Overview and Insights of the ICASSP 2022 Deep Noise Suppression Challenge

The ICASSP 2022 Deep Noise Suppression (DNS) Challenge represents a concerted effort by Microsoft researchers to push the envelope in noise suppression technology, aiming to improve perceptual speech quality in challenging environments. Since the initiation of ICASSP and INTERSPEECH-based challenges in 2020, the DNS Challenge series has emerged as a pivotal platform contributing extensively to advancements in deep learning-based noise suppression models.

Crucial Adaptations and Methodology

The 2022 challenge made significant methodological adaptations, such as including mobile device scenarios, introducing a personalized noise suppression track, leveraging DNSMOS P.835 for score predictions, and adopting Word Accuracy (WAcc) as an objective metric among others. These changes broaden the scope and applicability of research outputs, ultimately refining DNS models to ensure real-world robustness.

Challenge Tracks

Two primary tracks were detailed: non-personalized DNS and personalized DNS for fullband audio. The explicit integration of speaker profiles within personalized DNS accounts for nuanced scenarios where neighboring talkers exacerbate noise conditions.

The personalized track employed a distinctive dossier: participants utilized enroLLMent speech data across a diversely sampled speaker dataset, with each speaker offering a predefined clean speech segment for model adaptation efforts. The use of speaker embeddings was advocated, notably leveraging baseline models like RawNet2 for wideband audio.

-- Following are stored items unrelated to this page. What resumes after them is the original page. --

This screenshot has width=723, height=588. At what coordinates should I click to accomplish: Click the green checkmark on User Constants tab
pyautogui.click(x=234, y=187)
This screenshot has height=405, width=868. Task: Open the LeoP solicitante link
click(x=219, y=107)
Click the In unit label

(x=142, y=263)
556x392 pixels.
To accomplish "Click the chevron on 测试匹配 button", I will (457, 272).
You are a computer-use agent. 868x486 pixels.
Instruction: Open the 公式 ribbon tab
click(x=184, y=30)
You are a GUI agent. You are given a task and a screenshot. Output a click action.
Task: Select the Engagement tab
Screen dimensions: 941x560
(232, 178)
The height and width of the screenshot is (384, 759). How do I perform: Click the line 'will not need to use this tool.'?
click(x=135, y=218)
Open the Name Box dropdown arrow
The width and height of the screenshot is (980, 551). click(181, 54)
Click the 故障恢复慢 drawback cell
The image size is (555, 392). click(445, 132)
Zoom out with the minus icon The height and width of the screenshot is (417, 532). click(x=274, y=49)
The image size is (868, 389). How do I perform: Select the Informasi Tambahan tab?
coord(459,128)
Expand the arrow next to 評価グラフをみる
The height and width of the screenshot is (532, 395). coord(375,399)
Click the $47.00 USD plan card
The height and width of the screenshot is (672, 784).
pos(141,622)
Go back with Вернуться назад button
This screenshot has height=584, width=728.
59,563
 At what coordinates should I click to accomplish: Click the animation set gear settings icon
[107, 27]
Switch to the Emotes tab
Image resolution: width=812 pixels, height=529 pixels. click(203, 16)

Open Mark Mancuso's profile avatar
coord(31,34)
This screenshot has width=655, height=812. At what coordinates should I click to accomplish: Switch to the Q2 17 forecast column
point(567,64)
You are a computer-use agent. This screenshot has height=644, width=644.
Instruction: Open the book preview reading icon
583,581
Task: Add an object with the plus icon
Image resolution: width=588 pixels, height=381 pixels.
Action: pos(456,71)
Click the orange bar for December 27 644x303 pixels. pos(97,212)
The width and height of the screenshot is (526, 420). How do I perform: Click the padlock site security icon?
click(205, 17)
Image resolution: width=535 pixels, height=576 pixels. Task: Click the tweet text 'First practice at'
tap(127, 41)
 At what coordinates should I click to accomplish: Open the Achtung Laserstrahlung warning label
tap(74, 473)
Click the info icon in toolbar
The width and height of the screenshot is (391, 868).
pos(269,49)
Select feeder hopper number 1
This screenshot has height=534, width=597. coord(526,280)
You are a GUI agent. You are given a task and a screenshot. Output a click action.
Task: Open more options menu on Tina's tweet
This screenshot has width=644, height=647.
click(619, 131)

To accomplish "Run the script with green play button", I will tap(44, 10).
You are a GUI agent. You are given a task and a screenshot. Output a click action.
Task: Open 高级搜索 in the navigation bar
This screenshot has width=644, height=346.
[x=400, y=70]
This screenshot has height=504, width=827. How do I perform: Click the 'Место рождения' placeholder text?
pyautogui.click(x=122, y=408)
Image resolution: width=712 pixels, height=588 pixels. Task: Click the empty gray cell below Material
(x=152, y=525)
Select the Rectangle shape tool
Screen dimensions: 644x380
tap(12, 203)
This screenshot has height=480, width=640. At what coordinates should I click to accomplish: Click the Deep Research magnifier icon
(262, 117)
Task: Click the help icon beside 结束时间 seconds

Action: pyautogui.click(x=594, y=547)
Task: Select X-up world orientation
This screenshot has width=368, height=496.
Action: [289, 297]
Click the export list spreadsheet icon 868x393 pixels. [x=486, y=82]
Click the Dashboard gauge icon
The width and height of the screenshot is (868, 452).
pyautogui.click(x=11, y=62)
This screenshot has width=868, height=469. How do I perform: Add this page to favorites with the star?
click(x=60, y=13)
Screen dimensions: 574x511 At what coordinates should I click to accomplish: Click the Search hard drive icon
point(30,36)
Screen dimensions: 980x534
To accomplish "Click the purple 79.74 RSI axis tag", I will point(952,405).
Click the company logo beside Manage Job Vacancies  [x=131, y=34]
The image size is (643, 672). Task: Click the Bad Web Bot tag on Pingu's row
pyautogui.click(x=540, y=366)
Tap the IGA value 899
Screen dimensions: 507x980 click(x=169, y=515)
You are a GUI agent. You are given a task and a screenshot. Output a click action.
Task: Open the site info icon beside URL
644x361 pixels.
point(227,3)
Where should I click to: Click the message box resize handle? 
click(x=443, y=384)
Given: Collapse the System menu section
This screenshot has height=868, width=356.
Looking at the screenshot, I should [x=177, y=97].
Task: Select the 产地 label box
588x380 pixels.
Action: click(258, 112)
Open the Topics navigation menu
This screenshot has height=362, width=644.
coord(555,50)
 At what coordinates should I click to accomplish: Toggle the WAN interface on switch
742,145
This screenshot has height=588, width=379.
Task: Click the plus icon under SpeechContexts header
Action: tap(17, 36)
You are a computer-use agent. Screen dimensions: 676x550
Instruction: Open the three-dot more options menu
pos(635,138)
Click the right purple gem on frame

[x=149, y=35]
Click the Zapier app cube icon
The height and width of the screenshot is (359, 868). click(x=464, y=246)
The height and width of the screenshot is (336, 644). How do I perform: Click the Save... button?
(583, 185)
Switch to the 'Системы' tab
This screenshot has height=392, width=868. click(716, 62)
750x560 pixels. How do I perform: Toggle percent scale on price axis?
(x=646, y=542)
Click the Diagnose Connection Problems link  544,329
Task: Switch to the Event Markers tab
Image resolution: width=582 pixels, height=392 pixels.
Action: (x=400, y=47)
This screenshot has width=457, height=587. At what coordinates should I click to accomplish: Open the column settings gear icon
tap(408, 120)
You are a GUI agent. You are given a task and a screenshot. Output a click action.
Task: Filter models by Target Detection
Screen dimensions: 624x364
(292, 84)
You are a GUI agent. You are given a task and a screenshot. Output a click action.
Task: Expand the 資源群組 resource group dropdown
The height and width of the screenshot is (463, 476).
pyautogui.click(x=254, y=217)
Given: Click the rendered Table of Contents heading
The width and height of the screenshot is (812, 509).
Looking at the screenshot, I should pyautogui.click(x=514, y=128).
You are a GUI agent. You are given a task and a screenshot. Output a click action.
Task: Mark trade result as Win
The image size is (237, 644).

Dataset Composition and Evaluation Framework

The dataset intricately comprised English and multilingual audio clips, juxtaposed against manifold real-world noise samples, fulfilling the challenge’s objective of fostering adaptive models poised to tackle dynamic acoustic environments. The test sets were bifurcated into development and blind test sets, accentuating model generalization upon unseen data through five-day-delayed live testing.

The evaluation methodology remained consistent with preceding settings, employing ITU-T P.835 criterion alongside WAcc to holistically assess speech and background noise quality improvements. Aero-scoring of performance was executed following a systematic ranking metric aggregating both objective and subjective indices.

Results and Implications

Submissions showcased varied approaches with the top models optimizing speech intelligibility and noise suppression even under heterogeneous conditions. The analyses of mobile versus desktop data offered insight into device-specific challenges, invoking potential optimizations for asymmetrical audio processing.

Future Directions

Acknowledging the strides made, the paper notes an uncharted path in precise speech quality attainment, epitomizing the ongoing nature of DNS research. The subsequent challenges aim to integrate multifaceted audio data—languages, accents, diverse devices—to simulate pragmatic use cases, accompanied by stringent model profiling for computational efficiencies.

Conclusions

The ICASSP 2022 DNS Challenge enriches the auditory machine learning domain with data-intensive evaluations, sets methodological benchmarks, and propels future research leveraging deep learning paradigms for enhanced real-world communication systems. Researchers are equipped with comprehensive datasets, reference models, and evaluation setups inspiring further innovation in DNS applications. Through collective insights and detailed evaluations highlighted in this piece, the underlying research predicates a trajectory of continued advancement in AI capabilities applied to auditory-focused tasks.